IF 6.4 2区 医学 Q1 INFECTIOUS DISEASES Pub Date : 2025-12-17 DOI: 10.1093/jtm/taaf115
Rishi Srinivasan, Frederick J Angulo, Stephanie Duench, Alexander Davidson, Patrick H Kelly, Mark S Riddle, Kate Halsby, Andreas Pilz, Robert Steffen, James H Stark

Background: Tick-borne encephalitis (TBE) is a potentially life-threatening infectious disease caused by the tick-borne encephalitis virus (TBEV). In recent years, TBE-endemic areas have expanded in Europe and the incidence of surveillance-reported TBE cases has increased. TBE is preventable through vaccination, with vaccines available and recommended for residents of, and travellers to, TBE-endemic regions. We summarized the published literature on international travel-associated TBE cases and country-specific TBE vaccine recommendations for travellers.

Methods: We conducted a systematic literature review using PubMed and Web of Science and reviewed public health surveillance online sources to identify reports of travel-associated TBE cases published from 1978 to 2024. We also analysed the European Centre for Disease Prevention and Control (ECDC) TBE Annual Epidemiological Reports from 2015 to 2022 for travel-associated cases and collected information on TBE vaccination recommendations by national public health authorities for travellers to Europe.

Results: Thirty-nine international travel-associated TBE cases were identified from 24 articles and one public health report. Of the 34 travel-associated TBE cases with clinical information, 33 (97.0%) were hospitalized for a median of 9 days. Travel-associated cases departed from the USA, Israel and several countries in Europe; the most frequently visited countries were Austria, Russia, Sweden and Switzerland. Of the 22 191 surveillance-reported TBE cases reported to ECDC from 2015 to 2022, 376 (1.7%) were international travel-associated cases. Recommendations for TBE vaccination for travellers were identified in 32 countries.

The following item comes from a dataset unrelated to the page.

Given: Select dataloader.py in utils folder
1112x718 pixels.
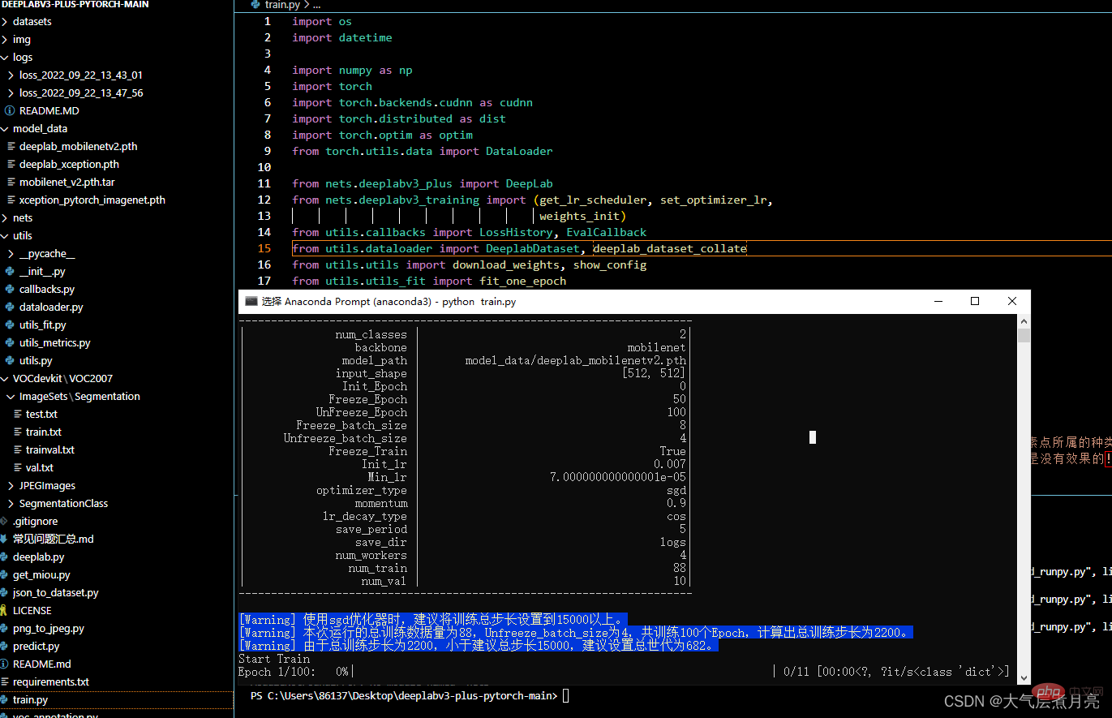Looking at the screenshot, I should coord(51,307).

Conclusions: Despite recommendations for TBE vaccination for travellers to TBE-endemic areas in Europe, international travel-associated TBE cases among travellers to Europe continue to occur. Most of the published travel-associated TBE cases are associated with severe clinical illness. When considering the increasing geographic spread of the TBE-endemic areas and increasing TBE incidence in Europe, enhanced efforts are needed to inform appropriate international travellers about the risk of TBE and to promote vaccination of travellers to TBE-endemic areas in Europe.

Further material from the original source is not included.